-- ASSIGNMENT --
The full listing should be set down again precisely.

-- DATA --
= Beginning of Section =

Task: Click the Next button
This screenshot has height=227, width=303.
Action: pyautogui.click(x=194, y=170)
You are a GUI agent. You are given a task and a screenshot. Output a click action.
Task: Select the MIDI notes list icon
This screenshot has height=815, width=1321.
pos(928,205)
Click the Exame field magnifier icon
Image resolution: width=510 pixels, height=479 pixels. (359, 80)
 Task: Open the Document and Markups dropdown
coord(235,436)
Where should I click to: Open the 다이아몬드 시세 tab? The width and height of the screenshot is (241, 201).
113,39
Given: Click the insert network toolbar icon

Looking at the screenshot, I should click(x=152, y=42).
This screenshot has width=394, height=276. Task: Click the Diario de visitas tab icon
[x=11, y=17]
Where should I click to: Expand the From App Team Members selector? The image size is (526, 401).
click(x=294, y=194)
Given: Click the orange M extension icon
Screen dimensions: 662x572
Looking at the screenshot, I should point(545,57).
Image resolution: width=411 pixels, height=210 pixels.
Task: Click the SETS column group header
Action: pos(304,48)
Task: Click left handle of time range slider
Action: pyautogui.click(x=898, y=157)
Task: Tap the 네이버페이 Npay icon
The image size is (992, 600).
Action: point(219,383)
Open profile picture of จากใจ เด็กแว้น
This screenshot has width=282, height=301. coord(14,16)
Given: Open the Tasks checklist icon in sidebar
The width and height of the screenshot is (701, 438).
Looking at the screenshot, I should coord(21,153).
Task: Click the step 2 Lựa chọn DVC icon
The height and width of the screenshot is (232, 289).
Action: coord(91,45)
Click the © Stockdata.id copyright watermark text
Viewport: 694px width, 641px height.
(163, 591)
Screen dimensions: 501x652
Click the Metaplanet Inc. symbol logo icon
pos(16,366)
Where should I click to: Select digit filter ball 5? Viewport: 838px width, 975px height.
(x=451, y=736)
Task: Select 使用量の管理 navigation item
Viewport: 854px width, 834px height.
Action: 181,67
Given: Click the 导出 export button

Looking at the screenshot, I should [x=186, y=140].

= End of Section =

-- RESULT FOR THIS TASK --
Task: Click the Next button
This screenshot has height=227, width=303.
Action: pyautogui.click(x=194, y=170)
You are a GUI agent. You are given a task and a screenshot. Output a click action.
Task: Select the MIDI notes list icon
This screenshot has height=815, width=1321.
pos(928,205)
Click the Exame field magnifier icon
Image resolution: width=510 pixels, height=479 pixels. (359, 80)
 Task: Open the Document and Markups dropdown
coord(235,436)
Where should I click to: Open the 다이아몬드 시세 tab? The width and height of the screenshot is (241, 201).
113,39
Given: Click the insert network toolbar icon

Looking at the screenshot, I should click(x=152, y=42).
This screenshot has width=394, height=276. Task: Click the Diario de visitas tab icon
[x=11, y=17]
Where should I click to: Expand the From App Team Members selector? The image size is (526, 401).
click(x=294, y=194)
Given: Click the orange M extension icon
Screen dimensions: 662x572
Looking at the screenshot, I should point(545,57).
Image resolution: width=411 pixels, height=210 pixels.
Task: Click the SETS column group header
Action: pos(304,48)
Task: Click left handle of time range slider
Action: pyautogui.click(x=898, y=157)
Task: Tap the 네이버페이 Npay icon
The image size is (992, 600).
Action: point(219,383)
Open profile picture of จากใจ เด็กแว้น
This screenshot has width=282, height=301. coord(14,16)
Given: Open the Tasks checklist icon in sidebar
The width and height of the screenshot is (701, 438).
Looking at the screenshot, I should coord(21,153).
Task: Click the step 2 Lựa chọn DVC icon
The height and width of the screenshot is (232, 289).
Action: coord(91,45)
Click the © Stockdata.id copyright watermark text
Viewport: 694px width, 641px height.
(163, 591)
Screen dimensions: 501x652
Click the Metaplanet Inc. symbol logo icon
pos(16,366)
Where should I click to: Select digit filter ball 5? Viewport: 838px width, 975px height.
(x=451, y=736)
Task: Select 使用量の管理 navigation item
Viewport: 854px width, 834px height.
Action: 181,67
Given: Click the 导出 export button

Looking at the screenshot, I should [x=186, y=140].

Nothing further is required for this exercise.